##### Records to use

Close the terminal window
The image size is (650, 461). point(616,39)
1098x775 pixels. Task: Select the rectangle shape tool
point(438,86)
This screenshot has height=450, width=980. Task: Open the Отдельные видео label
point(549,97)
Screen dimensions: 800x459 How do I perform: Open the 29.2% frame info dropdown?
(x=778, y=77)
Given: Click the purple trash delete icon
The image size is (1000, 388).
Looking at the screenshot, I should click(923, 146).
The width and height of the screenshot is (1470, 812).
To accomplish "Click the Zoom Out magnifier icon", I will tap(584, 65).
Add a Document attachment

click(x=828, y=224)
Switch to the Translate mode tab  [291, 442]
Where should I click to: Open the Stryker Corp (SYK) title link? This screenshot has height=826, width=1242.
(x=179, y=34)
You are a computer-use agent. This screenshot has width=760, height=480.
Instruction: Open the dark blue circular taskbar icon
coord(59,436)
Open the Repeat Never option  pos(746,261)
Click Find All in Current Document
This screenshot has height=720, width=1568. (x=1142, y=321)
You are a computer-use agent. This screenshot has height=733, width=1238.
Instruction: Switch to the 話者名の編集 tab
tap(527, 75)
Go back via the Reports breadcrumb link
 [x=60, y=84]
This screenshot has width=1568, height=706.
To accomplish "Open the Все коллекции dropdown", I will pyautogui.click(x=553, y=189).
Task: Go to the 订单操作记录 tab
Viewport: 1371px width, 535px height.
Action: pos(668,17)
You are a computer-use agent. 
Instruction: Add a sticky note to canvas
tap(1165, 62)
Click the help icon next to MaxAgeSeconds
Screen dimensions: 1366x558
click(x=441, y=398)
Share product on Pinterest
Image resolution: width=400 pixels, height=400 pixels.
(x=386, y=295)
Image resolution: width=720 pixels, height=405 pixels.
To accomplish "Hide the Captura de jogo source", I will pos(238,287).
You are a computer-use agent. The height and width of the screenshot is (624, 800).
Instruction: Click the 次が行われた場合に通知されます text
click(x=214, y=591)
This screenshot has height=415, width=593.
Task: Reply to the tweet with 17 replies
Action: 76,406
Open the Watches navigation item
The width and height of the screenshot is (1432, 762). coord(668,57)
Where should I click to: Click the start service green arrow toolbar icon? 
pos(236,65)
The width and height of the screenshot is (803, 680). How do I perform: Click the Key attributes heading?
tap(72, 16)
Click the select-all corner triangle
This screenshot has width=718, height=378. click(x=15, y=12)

##########

__Job__: Please write out every one of the items above again, word for word, without changing anything.

__Output of the task__:
Close the terminal window
The image size is (650, 461). point(616,39)
1098x775 pixels. Task: Select the rectangle shape tool
point(438,86)
This screenshot has height=450, width=980. Task: Open the Отдельные видео label
point(549,97)
Screen dimensions: 800x459 How do I perform: Open the 29.2% frame info dropdown?
(x=778, y=77)
Given: Click the purple trash delete icon
The image size is (1000, 388).
Looking at the screenshot, I should click(923, 146).
The width and height of the screenshot is (1470, 812).
To accomplish "Click the Zoom Out magnifier icon", I will tap(584, 65).
Add a Document attachment

click(x=828, y=224)
Switch to the Translate mode tab  [291, 442]
Where should I click to: Open the Stryker Corp (SYK) title link? This screenshot has height=826, width=1242.
(x=179, y=34)
You are a computer-use agent. This screenshot has width=760, height=480.
Instruction: Open the dark blue circular taskbar icon
coord(59,436)
Open the Repeat Never option  pos(746,261)
Click Find All in Current Document
This screenshot has height=720, width=1568. (x=1142, y=321)
You are a computer-use agent. This screenshot has height=733, width=1238.
Instruction: Switch to the 話者名の編集 tab
tap(527, 75)
Go back via the Reports breadcrumb link
 [x=60, y=84]
This screenshot has width=1568, height=706.
To accomplish "Open the Все коллекции dropdown", I will pyautogui.click(x=553, y=189).
Task: Go to the 订单操作记录 tab
Viewport: 1371px width, 535px height.
Action: pos(668,17)
You are a computer-use agent. 
Instruction: Add a sticky note to canvas
tap(1165, 62)
Click the help icon next to MaxAgeSeconds
Screen dimensions: 1366x558
click(x=441, y=398)
Share product on Pinterest
Image resolution: width=400 pixels, height=400 pixels.
(x=386, y=295)
Image resolution: width=720 pixels, height=405 pixels.
To accomplish "Hide the Captura de jogo source", I will pos(238,287).
You are a computer-use agent. The height and width of the screenshot is (624, 800).
Instruction: Click the 次が行われた場合に通知されます text
click(x=214, y=591)
This screenshot has height=415, width=593.
Task: Reply to the tweet with 17 replies
Action: 76,406
Open the Watches navigation item
The width and height of the screenshot is (1432, 762). coord(668,57)
Where should I click to: Click the start service green arrow toolbar icon? 
pos(236,65)
The width and height of the screenshot is (803, 680). How do I perform: Click the Key attributes heading?
tap(72, 16)
Click the select-all corner triangle
This screenshot has width=718, height=378. click(x=15, y=12)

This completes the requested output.